The cl_284_fail.log file is rather massive, can you give any hints what to look for in it to find information relevant to the problem? Also, would it be possible to reduce the sample spreadsheet even further? The ideal would be to have just one column of the problematic SUMIFS formulas. Would make following the output when I add debugging printouts to the OpenCL code and to the LO C++ code much easier.
Do I understand correctly, that you are noticing the array out-of-bound references only sporadically, when the access happens to cross a page boundary and point into a nonexistent page (or a read-protected page)? Even if the out-of-bounds accesses happen presumably regularly, but as long as the result is an access to an existing page, they aren't trapped? Is there perhaps some "debug mode" in your OpenCL implementation, that would cause it to keep track of the size of each buffer created with clCreateBuffer, and then when a kernel has code that dereferenes a pointer to such a buffer (as in the tmp0_0_4[get_group_id(1)]), it would check that the index does not cause out-of-bound access? Kind of like a dynamic memory checker or memory debugger for OpenCL. (Like Valgrind, Purify etc for host platform code.)
I added some debugging printout to the code to log the OpenCL buffers created, the host buffer address in cases where CL_MEM_USE_HOST_PTR is used, and to the generated OpenCL for the problematic lines, the one where indexing a buffer with get_group_id(1). I could not see any out-of-bound access in the resulting output. Attaching the diff and the output.
Created attachment 112280 [details] Patch to add debugging output to the relevant C++ and OpenCL code
Created attachment 112281 [details] Debug output from loading the attached spreadsheet Output from running SAL_LOG=+WARN.sc.opencl+INFO.opencl+INFO.sc.opencl instdir/program/soffice /home/tml/Downloads/spreadsheet.ods
Yes, we notice out-of-bounds array references sporadically, but I'm not sure that it is connected with the sheets. I agree, the spreadsheet I attached is not the reproducer. Currently we are working on it. For now my suspicion is that there is a subtle sequence of actions produced by an AutoIt script with Calc that causes the issue. Meantime, please, check that we are working on the save revision: Version: 4.2.0.0.beta2+ Build ID: da443ab58158d2b7ffa52742cec2be76e3aa2026.

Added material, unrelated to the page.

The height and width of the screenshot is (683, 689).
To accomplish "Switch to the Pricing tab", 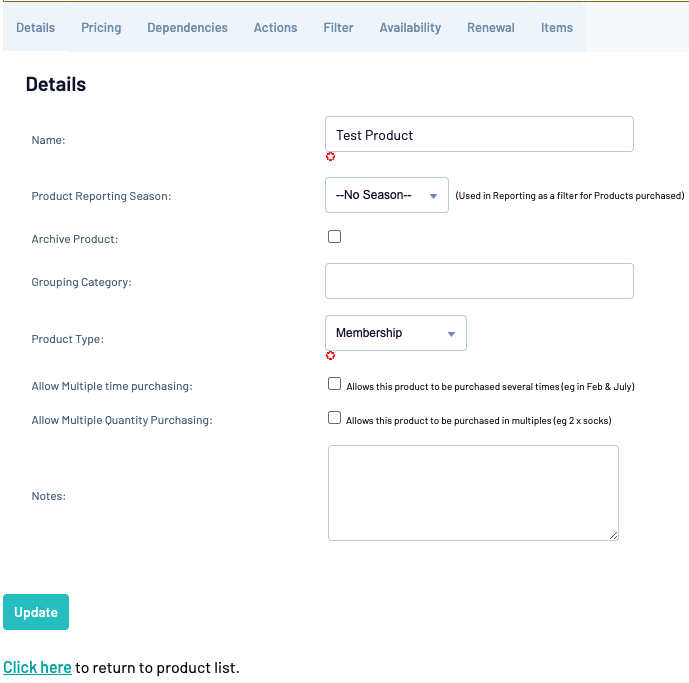I will [x=101, y=28].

I meant on the same revision, of course.
Yes, that is the revision I have in the tree where I am looking at this.
Created attachment 112341 [details] Suggested patch
Could you please share with us LibreOffice build that has this patch? Unfortunately we do not have the environment set up to build it.
Created attachment 112453 [details] Replacement scopencllo.dll
Created attachment 112479 [details] Log with dumping of buffer sizes and handles
By the way, I've studied our log (attached cl_3880.log) more closely, and that's what I found: On line 283 we can see tmp0_0_0_SumIfs_reduction kernel is being queried for arg info. SetKernelArg (uiIndex=4) on line 297, which is 5th argument (i.e. tmp0_0_4), is being initialized with buffer handle 363061576. Above in the line 194 this handle can be seen returned from the CreateBuffer (line 185). The debug output line 168 shows it was created with size 8. Just a bit below (line 208) the same buffer with handle 363061576 is being set as arg5 of DynamicKernel_nop_SumIfs kernel. In other words, the buffer is created with size 8 for one kernel - DynamicKernel_nop_SumIfs (but actually tmp0_0_4 is not used there). And then reused in tmp0_0_0_SumIfs_reduction without re-allocating. All kernels seems to be enqeued with { 256, 100 }, { 256, 1 }. May be this will give you guys a hint. Please correct me in case I'm mistaken.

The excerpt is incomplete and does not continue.